Nikki, an orphan from Goa, marries Piyush and is taken to Bhurangarh, where his royal family secretly worships the demon Malik. She is forced to perform the Shaitani Rasmein—dark rituals meant to restore Malik’s power—under deception and pressure. As deaths and supernatural events unfold, Nikki learns that Piyush’s ancestor made a blood pact with Malik, binding generations of daughters-in-law to serve him. Despite resisting, Nikki continues the rituals to protect the family, unknowingly strengthening Malik while slowly discovering her own hidden divine connection.

Kapalika, Malik’s devoted but jealous follower, drives much of the early conflict. She ensures Nikki completes the rituals, orchestrates sacrifices, and eliminates anyone who threatens Malik. However, when Malik declares Nikki as the “Chosen One,” Kapalika’s jealousy intensifies. She later discovers that Nikki is the reincarnation of Swarnaprabha, a divine being destined to destroy Malik. Her growing obsession and independent actions lead to her downfall, as Malik turns her into stone. Through Kapalika’s arc, the truth about Nikki’s identity and her divine purpose begins to surface.

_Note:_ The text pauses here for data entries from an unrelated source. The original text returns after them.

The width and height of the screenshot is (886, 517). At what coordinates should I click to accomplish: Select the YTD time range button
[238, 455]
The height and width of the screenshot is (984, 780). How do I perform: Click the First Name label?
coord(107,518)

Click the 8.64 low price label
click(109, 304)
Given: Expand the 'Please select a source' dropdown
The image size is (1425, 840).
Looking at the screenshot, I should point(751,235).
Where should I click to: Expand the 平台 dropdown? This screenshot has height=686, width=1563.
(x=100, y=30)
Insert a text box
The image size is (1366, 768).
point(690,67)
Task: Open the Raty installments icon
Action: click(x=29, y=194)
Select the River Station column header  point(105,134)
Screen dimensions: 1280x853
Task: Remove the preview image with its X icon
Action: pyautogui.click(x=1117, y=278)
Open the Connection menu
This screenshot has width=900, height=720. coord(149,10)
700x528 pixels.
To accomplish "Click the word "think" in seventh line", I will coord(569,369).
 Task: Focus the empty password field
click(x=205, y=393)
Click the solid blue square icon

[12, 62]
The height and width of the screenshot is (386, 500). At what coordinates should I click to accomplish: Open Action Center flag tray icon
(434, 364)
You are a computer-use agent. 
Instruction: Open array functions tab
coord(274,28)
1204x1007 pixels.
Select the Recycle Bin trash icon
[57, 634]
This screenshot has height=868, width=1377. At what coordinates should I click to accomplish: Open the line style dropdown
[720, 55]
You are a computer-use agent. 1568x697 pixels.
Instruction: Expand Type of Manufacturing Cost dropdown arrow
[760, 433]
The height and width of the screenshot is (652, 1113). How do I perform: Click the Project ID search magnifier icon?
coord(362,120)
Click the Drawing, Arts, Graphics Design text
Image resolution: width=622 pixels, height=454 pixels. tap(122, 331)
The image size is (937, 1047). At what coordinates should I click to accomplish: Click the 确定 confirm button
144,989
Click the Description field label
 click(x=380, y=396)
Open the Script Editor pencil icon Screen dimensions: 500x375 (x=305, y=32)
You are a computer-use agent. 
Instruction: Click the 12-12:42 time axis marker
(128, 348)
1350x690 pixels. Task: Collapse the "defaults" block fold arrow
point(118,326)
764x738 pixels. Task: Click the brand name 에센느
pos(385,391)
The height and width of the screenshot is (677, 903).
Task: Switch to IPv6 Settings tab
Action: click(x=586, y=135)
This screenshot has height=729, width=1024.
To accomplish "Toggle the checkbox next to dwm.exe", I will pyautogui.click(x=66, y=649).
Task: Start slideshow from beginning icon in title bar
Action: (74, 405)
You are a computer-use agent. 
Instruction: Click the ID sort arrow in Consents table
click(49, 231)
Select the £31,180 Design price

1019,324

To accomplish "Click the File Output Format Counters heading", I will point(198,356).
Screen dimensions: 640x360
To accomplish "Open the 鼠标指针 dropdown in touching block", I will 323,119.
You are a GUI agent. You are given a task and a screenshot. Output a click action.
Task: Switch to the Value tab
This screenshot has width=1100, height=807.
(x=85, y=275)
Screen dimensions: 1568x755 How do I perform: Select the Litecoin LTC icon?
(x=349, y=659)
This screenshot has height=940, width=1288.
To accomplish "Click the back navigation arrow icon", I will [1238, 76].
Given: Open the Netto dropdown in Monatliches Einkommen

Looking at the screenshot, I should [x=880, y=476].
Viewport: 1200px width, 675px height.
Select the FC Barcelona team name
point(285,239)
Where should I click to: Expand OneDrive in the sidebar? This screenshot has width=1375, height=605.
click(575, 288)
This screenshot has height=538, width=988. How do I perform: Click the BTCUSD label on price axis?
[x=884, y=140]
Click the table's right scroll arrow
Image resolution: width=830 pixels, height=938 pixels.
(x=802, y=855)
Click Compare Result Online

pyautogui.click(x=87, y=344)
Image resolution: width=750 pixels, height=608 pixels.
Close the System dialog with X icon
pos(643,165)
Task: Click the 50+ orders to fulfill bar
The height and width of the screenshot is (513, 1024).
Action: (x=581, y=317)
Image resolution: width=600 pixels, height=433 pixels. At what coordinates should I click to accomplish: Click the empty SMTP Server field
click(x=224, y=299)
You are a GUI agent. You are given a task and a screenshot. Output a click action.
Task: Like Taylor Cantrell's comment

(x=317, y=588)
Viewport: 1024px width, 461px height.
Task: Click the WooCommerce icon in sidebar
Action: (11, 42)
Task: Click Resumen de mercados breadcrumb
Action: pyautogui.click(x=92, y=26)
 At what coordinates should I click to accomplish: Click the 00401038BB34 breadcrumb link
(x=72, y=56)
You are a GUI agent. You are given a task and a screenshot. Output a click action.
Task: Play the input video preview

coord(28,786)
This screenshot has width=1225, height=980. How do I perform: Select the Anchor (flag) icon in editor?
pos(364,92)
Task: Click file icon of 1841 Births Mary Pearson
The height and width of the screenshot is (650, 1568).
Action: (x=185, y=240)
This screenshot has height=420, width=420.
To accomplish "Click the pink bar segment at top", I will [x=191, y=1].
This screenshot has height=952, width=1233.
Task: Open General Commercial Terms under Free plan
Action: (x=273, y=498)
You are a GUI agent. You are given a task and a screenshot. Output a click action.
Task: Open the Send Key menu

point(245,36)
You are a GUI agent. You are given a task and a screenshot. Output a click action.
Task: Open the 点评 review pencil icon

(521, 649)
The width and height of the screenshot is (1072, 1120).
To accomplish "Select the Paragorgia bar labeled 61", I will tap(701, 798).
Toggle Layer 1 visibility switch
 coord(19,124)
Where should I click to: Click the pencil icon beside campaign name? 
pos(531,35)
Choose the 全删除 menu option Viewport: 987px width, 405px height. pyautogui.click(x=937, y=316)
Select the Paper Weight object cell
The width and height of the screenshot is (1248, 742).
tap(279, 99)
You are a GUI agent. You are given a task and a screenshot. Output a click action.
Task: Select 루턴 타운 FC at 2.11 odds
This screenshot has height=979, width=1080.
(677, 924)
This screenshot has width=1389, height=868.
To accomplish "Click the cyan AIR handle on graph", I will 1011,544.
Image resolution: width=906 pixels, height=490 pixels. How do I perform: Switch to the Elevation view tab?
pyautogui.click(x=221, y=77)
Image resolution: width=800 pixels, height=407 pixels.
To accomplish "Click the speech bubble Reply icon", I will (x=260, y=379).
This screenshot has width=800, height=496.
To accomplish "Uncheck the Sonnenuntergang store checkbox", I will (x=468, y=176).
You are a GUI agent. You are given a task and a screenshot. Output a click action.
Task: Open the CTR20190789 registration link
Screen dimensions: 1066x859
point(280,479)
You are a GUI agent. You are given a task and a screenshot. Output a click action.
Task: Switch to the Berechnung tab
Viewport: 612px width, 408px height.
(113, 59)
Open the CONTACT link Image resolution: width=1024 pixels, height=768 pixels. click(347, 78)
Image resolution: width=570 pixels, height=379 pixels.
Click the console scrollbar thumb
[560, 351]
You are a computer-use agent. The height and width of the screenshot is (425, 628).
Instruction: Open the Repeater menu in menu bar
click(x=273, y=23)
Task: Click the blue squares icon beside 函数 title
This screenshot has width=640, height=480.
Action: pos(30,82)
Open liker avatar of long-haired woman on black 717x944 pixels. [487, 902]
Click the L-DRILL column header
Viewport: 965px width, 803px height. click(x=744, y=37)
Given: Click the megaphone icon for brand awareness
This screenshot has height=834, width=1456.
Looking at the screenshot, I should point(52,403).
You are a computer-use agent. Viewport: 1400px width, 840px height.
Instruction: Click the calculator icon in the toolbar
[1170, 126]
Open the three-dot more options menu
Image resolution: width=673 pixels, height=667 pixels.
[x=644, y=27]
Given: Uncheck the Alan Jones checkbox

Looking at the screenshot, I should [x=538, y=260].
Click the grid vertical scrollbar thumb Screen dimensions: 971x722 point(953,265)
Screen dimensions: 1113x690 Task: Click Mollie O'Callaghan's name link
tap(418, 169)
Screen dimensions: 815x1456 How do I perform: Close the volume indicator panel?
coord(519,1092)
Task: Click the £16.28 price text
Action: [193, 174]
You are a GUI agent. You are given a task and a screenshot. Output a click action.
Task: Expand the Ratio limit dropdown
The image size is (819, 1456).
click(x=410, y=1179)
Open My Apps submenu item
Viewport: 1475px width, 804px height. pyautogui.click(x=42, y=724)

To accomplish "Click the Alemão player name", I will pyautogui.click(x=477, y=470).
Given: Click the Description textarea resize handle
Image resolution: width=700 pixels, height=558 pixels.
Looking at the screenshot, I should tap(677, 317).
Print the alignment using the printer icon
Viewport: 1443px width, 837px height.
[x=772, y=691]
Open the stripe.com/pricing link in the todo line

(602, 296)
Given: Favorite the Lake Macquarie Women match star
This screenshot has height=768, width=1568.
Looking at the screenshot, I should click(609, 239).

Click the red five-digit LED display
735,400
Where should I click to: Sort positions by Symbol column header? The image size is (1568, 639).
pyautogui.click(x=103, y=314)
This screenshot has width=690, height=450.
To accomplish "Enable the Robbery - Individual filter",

As Nikki embraces her destiny, the story reveals the past of Swarnaprabha and Akaal Shatru—Malik’s original human form. In ancient times, Akaal Shatru sought immortality and targeted Swarnaprabha, a powerful divine entity. To stop him, Nikki travels back in time and witnesses their story, even influencing events by bringing Swarnaprabha and Piyush’s past incarnation, Kadam, together. Despite her efforts, Akaal Shatru nearly succeeds in becoming immortal, leading to his transformation into Malik. Nikki ultimately intervenes in the past and disrupts this process, but the battle results in her own death. Around this phase, she also faces Chhaya, Malik’s dangerous sister, and defeats her through strategy. Netra, Kapalika’s sister, is introduced as a rising dark force who will later continue the legacy of evil.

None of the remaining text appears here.